For me these stressed induced breakdowns started after I lived in the ‘fight or flight’ response for 2.25 years brought on by a large shift in the sustainability of my small business at the time which was a small town coffee shop.  It happened to be the time of the recession but had more to do with my original landlord and my lease to rent his space.

When this period of life ended, I couldn’t not form sentences without words popping into them that did not belong.  Truly, words would pop out of my mouth that made no sense.  My mind was fried.

From that time on I have been very sensitive to stress, mostly in the way that it makes me very tired and very detached.

I have DNFed in 4 races in my life.  In 2010 at Barr Trail when I was overworked and hadn’t had a day off in much too long. 2014 TNFEC 50miler when I was physically no longer able to run due to a physical manifestation of stress. Zermatt Ultraks in 2015, when I was traveling for races a lot and gone from home almost all of the summer/home sick. And this day……………..Tromso Skyrace, perhaps another version of homesickness.

This was the race I was most excited about for the 2017 season because of the course that summited an amazing peak via an incredible ridgeline and the Series it was apart of and because it was Norway/Scandinavia a place I had not traveled to before.

I arrived early in the week because I had come from a race in Spain the weekend before (that race was bad too) and for the first time all summer I had a peaceful rest in an airbnb that made my life seem like the home I used to know for the 3 days I was there.  I was psyched on Norway and its fun wilderness running potential, I felt comfortable in my temporary house, my fitness felt good and I was really looking forward to the race.

After a bunch of messing around (there is NO FREE PARKING in Tromso to the tone of $30/day) I settle into my hotel room and my heart had this really odd palpation. Later in the night, a bad pain in my solar plexus slowly traveled down into my stomach and dissipated.  After dinner, I was ready for bed and as my head hits my pillow, this huge amount of dread about running the next day hit me out of the blue. Separately, after that I am up for hours tossing and turning.  Life things start rattling in my head and sleep did come, but not before me thinking that I really hoped I would sleep through my alarm the next day.

I woke up a minute before my alarm, and hopped out of bed.   If we didn’t race every time we dreaded it the night before, 1/2 the runners wouldn’t show up.

Short sleeve or long sleeve.  I chose long sleeve because this race was more of an adventure run than a sprint.

I started off slow, slower than the lead pack and I had no desire to be up there with them as it was going to be a long day and I didn’t want to burn through my energy before the big, rad 2nd summit.

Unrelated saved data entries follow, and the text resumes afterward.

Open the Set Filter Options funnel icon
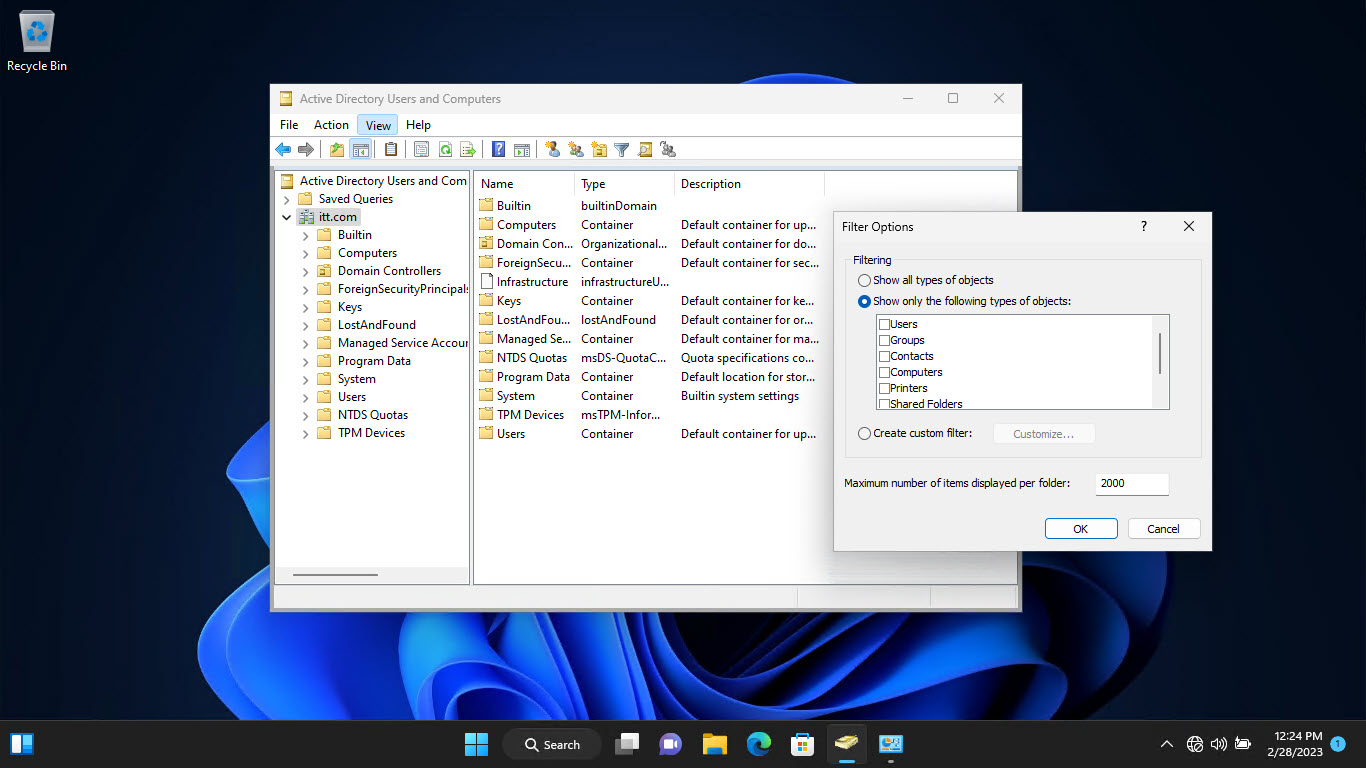 pyautogui.click(x=621, y=149)
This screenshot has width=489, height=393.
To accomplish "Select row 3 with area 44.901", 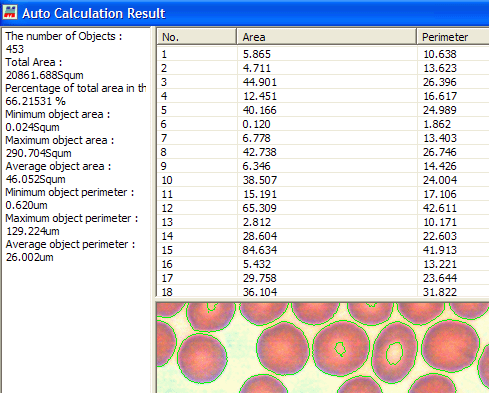I will [x=323, y=82].
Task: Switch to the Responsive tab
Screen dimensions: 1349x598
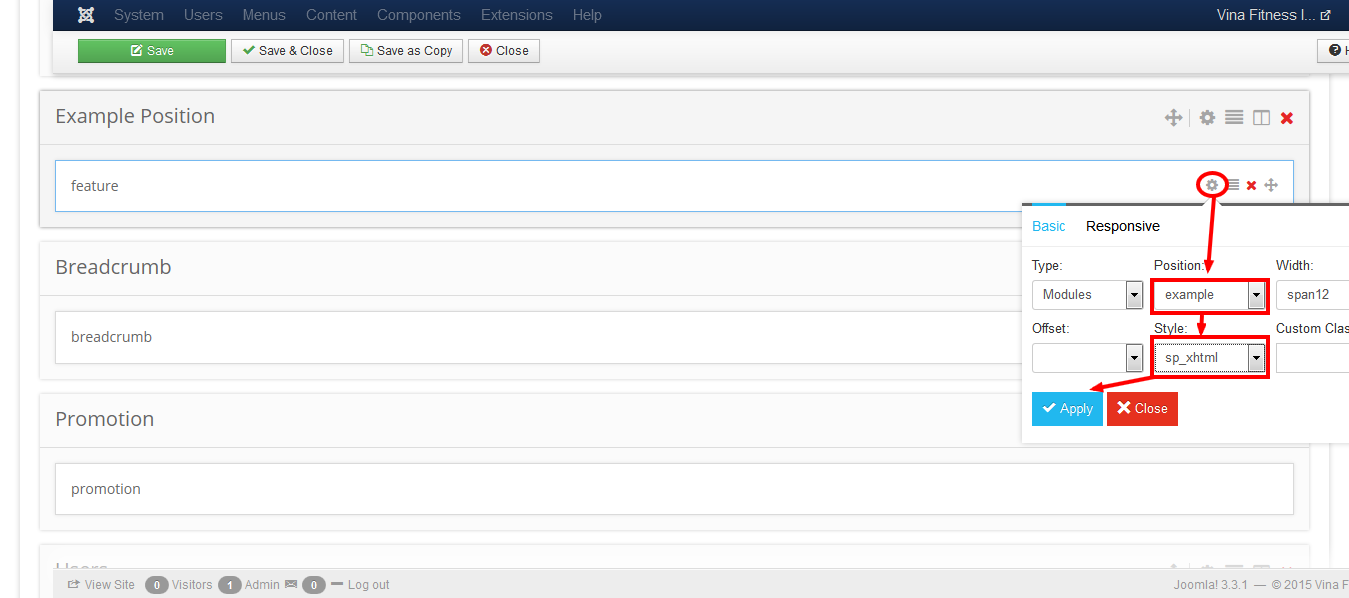Action: [1122, 226]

That was what this race was all about to me.

But as the race continued I just lost touch.  My body felt fine, I still felt comfortable in my position in the race, it was fun terrain, the day was young.  I just wasn’t engaged……with the one race I really really wanted to do all year.

All of the sudden my Dad who has had cancer for 5 years popped into my head accompanied by a burst of tears.   I cried then I stopped crying all the while continuing to run.  I shook it off, but I was drained: travel, a recent move, lifestyle transitions, my dad, it was all too much for me that day.    I knew the 2nd peak was a long ways out and it was a long ways back after that.  Also, the 2nd peak was technical, something you need to have full awareness for.

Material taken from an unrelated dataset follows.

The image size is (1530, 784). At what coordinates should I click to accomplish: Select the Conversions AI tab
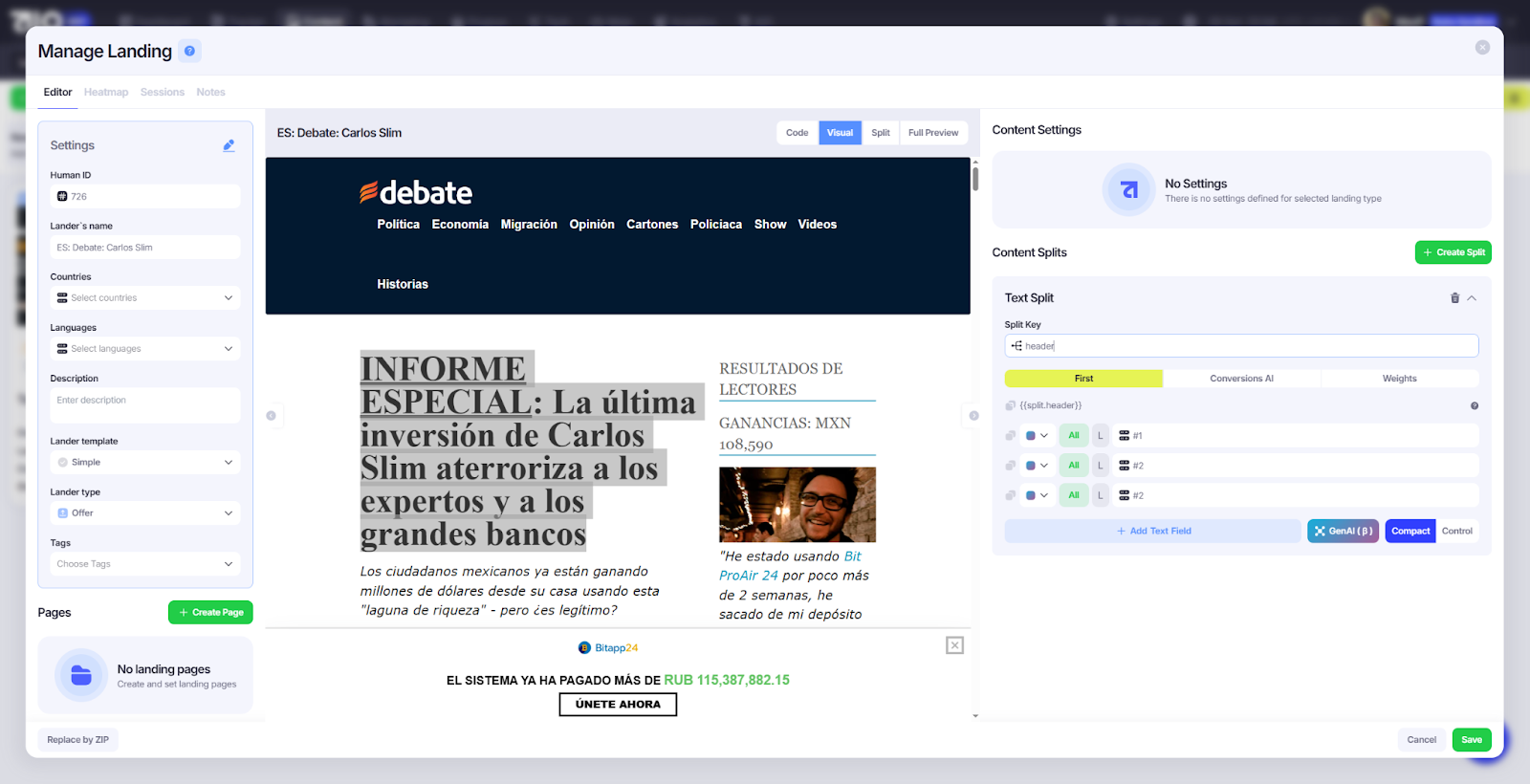pos(1241,379)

I knew I was going to mess up my whole season by not finishing the race. But everything was telling me to stop.

I have had countless days making decisions in the mountains and when I feel like I did this day I turn around.   This race was not a race that was on single-track through mountain villages where you could just stop and walk to town.  It was far out, with slow moving, technical terrain, on a mountain top with loose rock and vertical drop-offs plus you are already fatigued from running many miles to get there.  You need to be present, strong and stable.  I felt none of these things that day.

There is a fine line to pushing ourselves.  Most of the time it is healthy, sometimes we are lucky, sometimes we regret it, sometimes its not worth it.